Na_V1.1 channels determine entry into slow inactivation rates in menthol-sensitive Vglut3^lineage neurons. A, Representative whole-cell voltage-clamp traces of currents elicited from a MS neuron in the before (blue trace) and after application of 500 nm ICA 121431 (red trace). The subtracted Na_V1.1-mediated current is shown in black. B, Quantification of peak Na_V current amplitude before (blue circles) and after ICA 121431 application (black circles). Gray dashed lines indicated paired observations. C, Quantification of entry into slow inactivation for MS Vglut3^lineage DRG neurons during blockade of Na_V1.1 channels by ICA 121431 (filled circles, blue lines). Data for MS neurons from Figure 4A is shown for comparison (clear circles, dashed lines). The current elicited following a conditioning pulse to 0 mV is normalized to the current elicited during an initial test step and plotted against the duration of the conditioning pulse. Lines show exponential fits to the data. Top right, Voltage protocol used to measure Na_V entry into slow inactivation. Bottom right, Representative whole-cell voltage-clamp traces. Blue trace represents initial test step; red trace represents test pulses given after a 200 ms conditioning step. D, Left, Same as C except Quantification represents recovery from slow inactivation kinetics. Data for MS neurons from Figure 4B is shown for comparison (clear circles, dashed lines).
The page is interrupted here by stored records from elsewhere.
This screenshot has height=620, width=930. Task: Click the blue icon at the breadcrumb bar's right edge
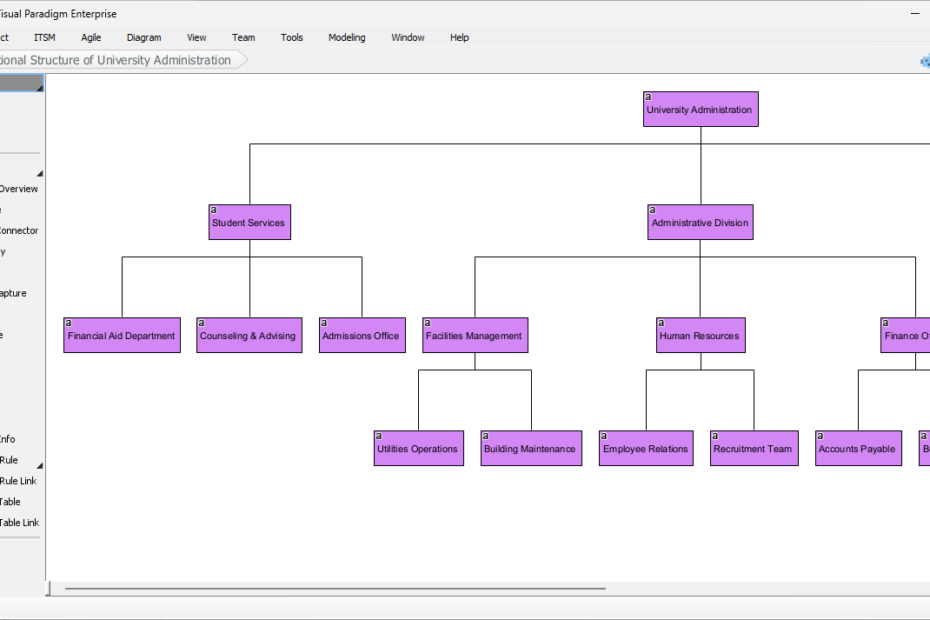tap(924, 60)
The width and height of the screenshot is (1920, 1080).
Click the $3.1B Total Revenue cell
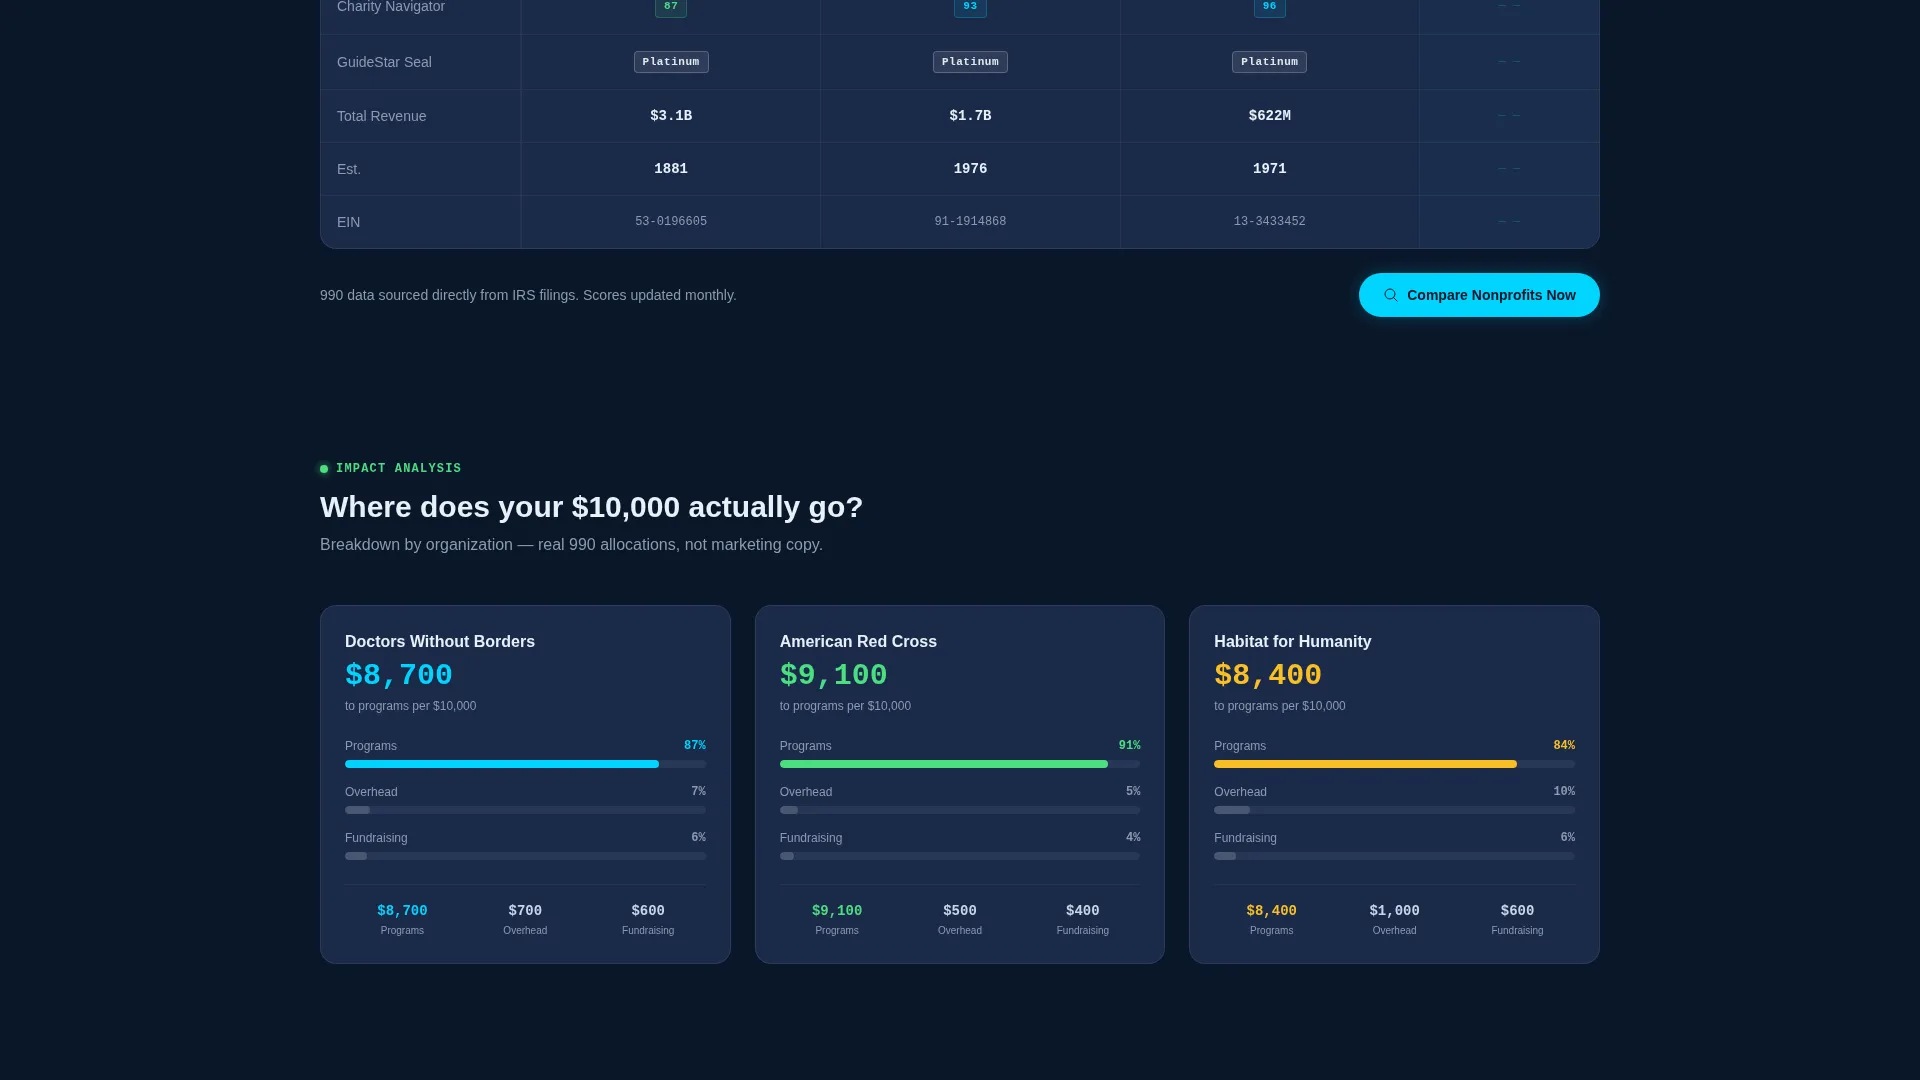click(x=671, y=116)
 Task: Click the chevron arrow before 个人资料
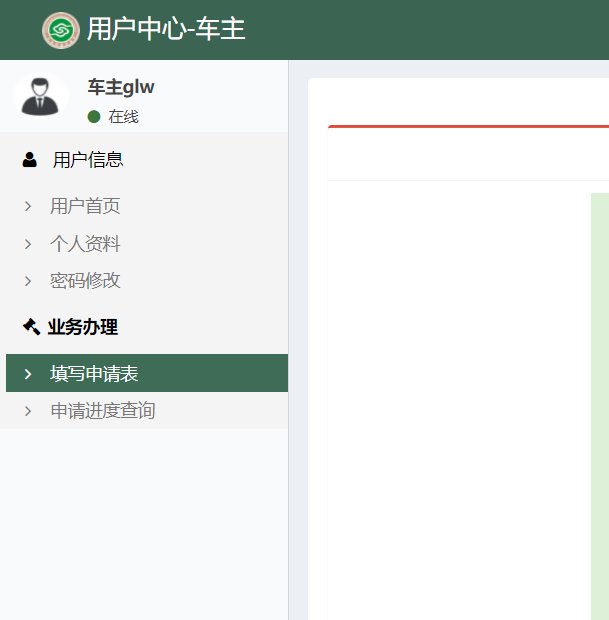(x=28, y=244)
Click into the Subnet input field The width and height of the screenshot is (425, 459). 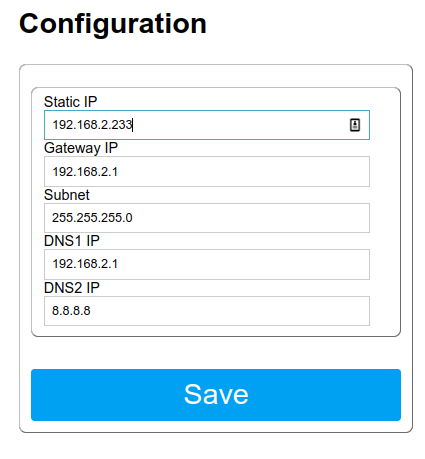pos(207,218)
Recovery during the second test step is normalized to the current during the initial test step and plotted against the recovery interval. Lines show double-exponential fits to the data. MS neurons + ICA: τ₁ = 725.1 ms, τ₂ = 59.8 ms, n = 6. Top right, Voltage protocol used to measure Na_V recovery from slow inactivation. Bottom right, Representative whole-cell voltage-clamp trace of current elicited from a MS neuron in the presence of ICA 121431. Blue trace represents initial test step; red trace represents pulse given 50 ms after the conditioning step. E, Individual entry into slow inactivation rates for MS neurons plotted against the percentage of the total Na_V current that was sensitive to ICA 121431; r² = 0.43, p = 0.04. F, Same as E but individual recovery from slow inactivation rates are plotted; r² = 0.37, p = 0.20.

Figure 10.

Proposed model demonstrating heightened excitability of menthol-sensitive Vglut3^lineage DRG neurons. Activation of TRPM8 ion channels (red) causes an influx of cations that depolarizes the neuron. This leads to activation of TTX-sensitive Na_Vs, including Na_V1.1 channels (green), and subsequent action potential firing. Repetitive firing is achieved by NaV1.1 channels cycling through open and fast-inactivated states, without being sequestered into long-lived slow inactivated states. This may be facilitated by association with auxiliary proteins (purple). Na_V complexes in menthol-sensitive Vglut3^lineage DRG neurons could function to oppose a strong hyperpolarizing conductance mediated by K_V1 potassium channels (orange).